Размер текста:
Цвет:
Изображения:

На часах «без четверти осень»

Человек открытый и отзывчивый, он вот уже на протяжении нескольких лет входит в сотню лучших поэтов и прозаиков России. Его знают в Питере и Москве, он выступал на съездах поэтов в Германии, но так вышло, что в Екатеринбурге его до последнего времени знали только в узких литературных кругах.

— Как так получилось, что человек с философским образованием, человек, пишущий стихи и рассказы, работает охранником?

— Мне кажется, не стоит писать, что я работаю охранником. Ну а если между нами, то можно сказать, что занимался всем: и бизнесом, и производством, и храмы восстанавливал — очень выгодное дело, надо сказать. Ну и в определенный момент понял — квартира есть, машина есть, дача есть. Всегда тянуло заняться чем-то таким… для души. Всех денег не заработаешь, а собственно заниматься бизнесом и писать, у меня по крайней мере, не получалось. Бизнес — это же понятие круглосуточное. Даже засыпая, думаешь, а как там? И в итоге, чтобы освободить голову для более интересных дел, я посчитал, что нет лучше работы, чем охранник. И собственно, буквально сразу же, как только устроился в охрану, я написал свой первый рассказ. Стихи к тому времени у меня уже были. Я их только подсобрал немножко и выложил в Интернет. Заметили, надо сказать, почти сразу, сначала питерские издания, они же первые и опубликовали. Проза очень понравилась Рязани. Потом Москва заметила, и пошло, пошло. А я продолжал работать охранником и писать.

— То есть можно сказать, работа охранником — это скорее хобби, в то время как основное для вас сейчас это творчество?

— Это даже не хобби, это необходимое условие. Дома не пишется, та же жена задергает — или мыльную оперу смотрит, или «иди, сделай то-то», или еще что-то.

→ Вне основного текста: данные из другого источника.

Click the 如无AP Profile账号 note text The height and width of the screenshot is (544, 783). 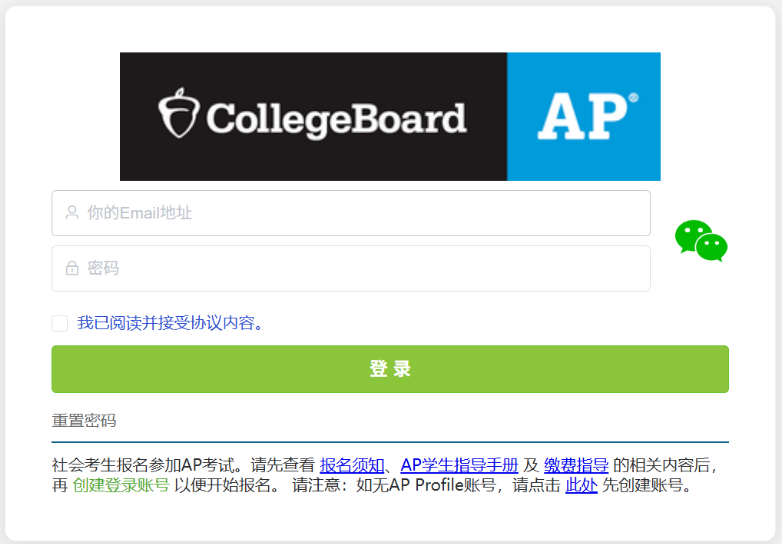point(431,486)
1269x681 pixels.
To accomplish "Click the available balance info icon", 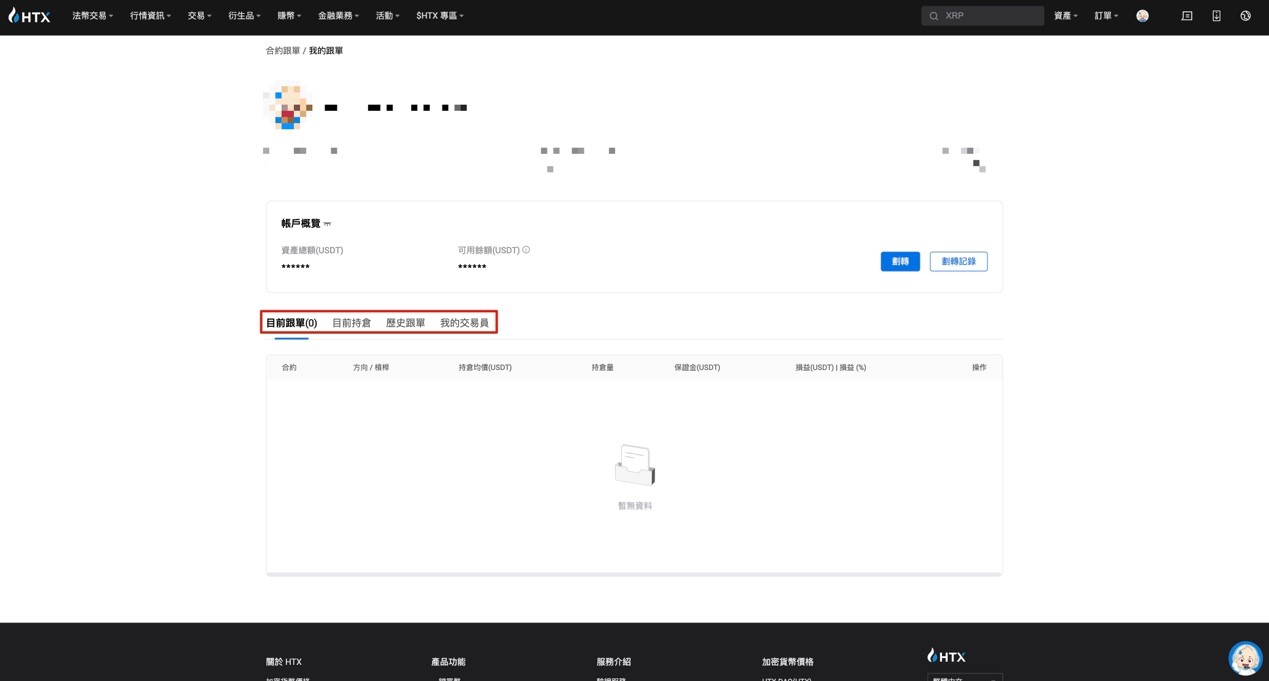I will pos(526,250).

Здесь же ночью — мрамор, гранит… освещение сделаешь — просто праздник какой-то. Атмосфера великолепная. Практически все написано здесь, большая часть уж точно.

— Почему все же люди становятся известными за пределами своего города, в то время как у себя о них знают лишь немногие?

— Тут все зависит от направленности работы местного министерства культуры. Если издательства Москвы, Питера, Рязани и Ростова непрерывно перерывают Интернет в поисках новых фамилий, то на Урале ситуация обстоит противоположным образом. Здесь издательства завалены предложениями, редакторы никого не ищут. Я вот уже и Европу объездил, и в Москве, и в Питере побывал, а интереса со стороны местных редакций не было. У нас меня напечатали только в одной газете, в Союз писателей пригласили. Теперь вот стали потихоньку замечать, но опять же не издательства, а скорее сама поэтическая тусовка. Не любопытные у нас редакторы.

— С чем это может быть связано?

— Видимо, так построена работа. Ну, или у нас так много талантливых авторов. (Смеется.)

— Сегодня говорят, что современная российская литература недолговечна. То есть она привязана к определенному промежутку времени, и, когда этот период заканчивается, она становится неактуальной и быстро забывается. Куда же делась великая русская литературная мысль?

— Да никуда она не делась. Почему современному поколению тяжело читать классиков? Когда предложение с кучей деепричастных оборотов умещается на двух страницах — это золотой век литературы. Можно неспешно зажечь свечи в канделябре и почитать. Меня это в детстве раздражало. Я жутко любил Фенимора Купера. Но меня ужасно раздражали его бесконечные описания: как мокасин примял листочек бузины, как тот спустя какое-то время выпрямился и посмотрел на восходящее солнце — и все это на семи страницах. Просто тогда в таком темпе жили, в таком темпе писали и мыслили — неспешно. Грешили этим и наши классики: описывали, грубо говоря, каждую травинку. Сейчас темп жизни другой, и темп написания тоже. Сейчас — «клиповое мышление». От этого — более быстрое развитие сюжета и более короткие формы повествования. Можно сказать, что сегодня в моде краткость. Даже в поэзии.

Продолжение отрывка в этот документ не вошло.